━━ Exercise material ━━

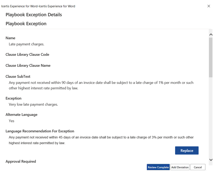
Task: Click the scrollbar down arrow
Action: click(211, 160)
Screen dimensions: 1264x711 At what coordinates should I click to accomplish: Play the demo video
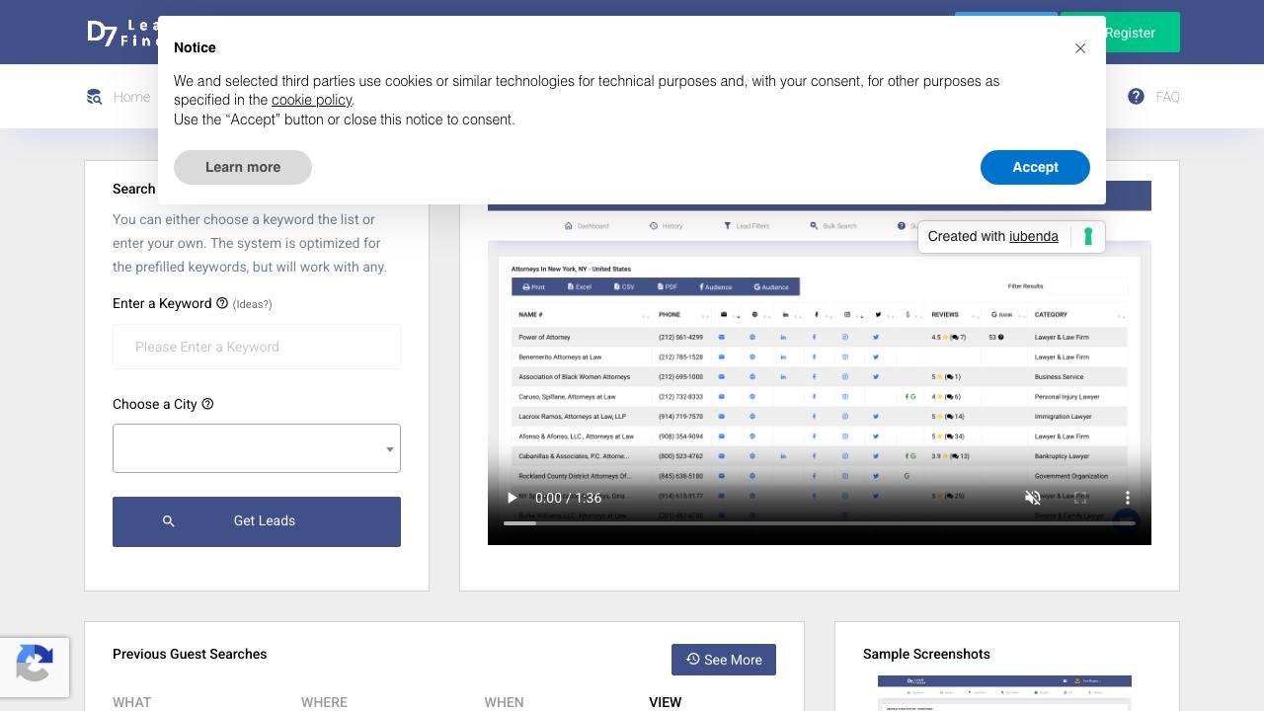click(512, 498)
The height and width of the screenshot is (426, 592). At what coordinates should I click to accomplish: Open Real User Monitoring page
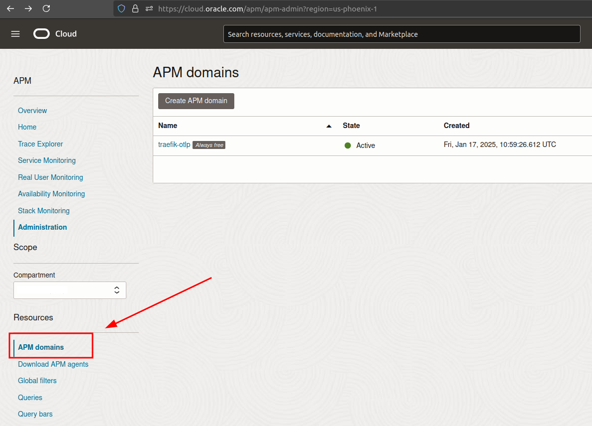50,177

━━━

- What to do
Working from the records above, reproduce exactly the lines from the one with "Screen dimensions: 1264x711" through the last line, without the pictures.

- Result of the exercise
Screen dimensions: 1264x711 At what coordinates should I click to accomplish: Play the demo video
click(512, 498)
The height and width of the screenshot is (426, 592). At what coordinates should I click to accomplish: Open Real User Monitoring page
50,177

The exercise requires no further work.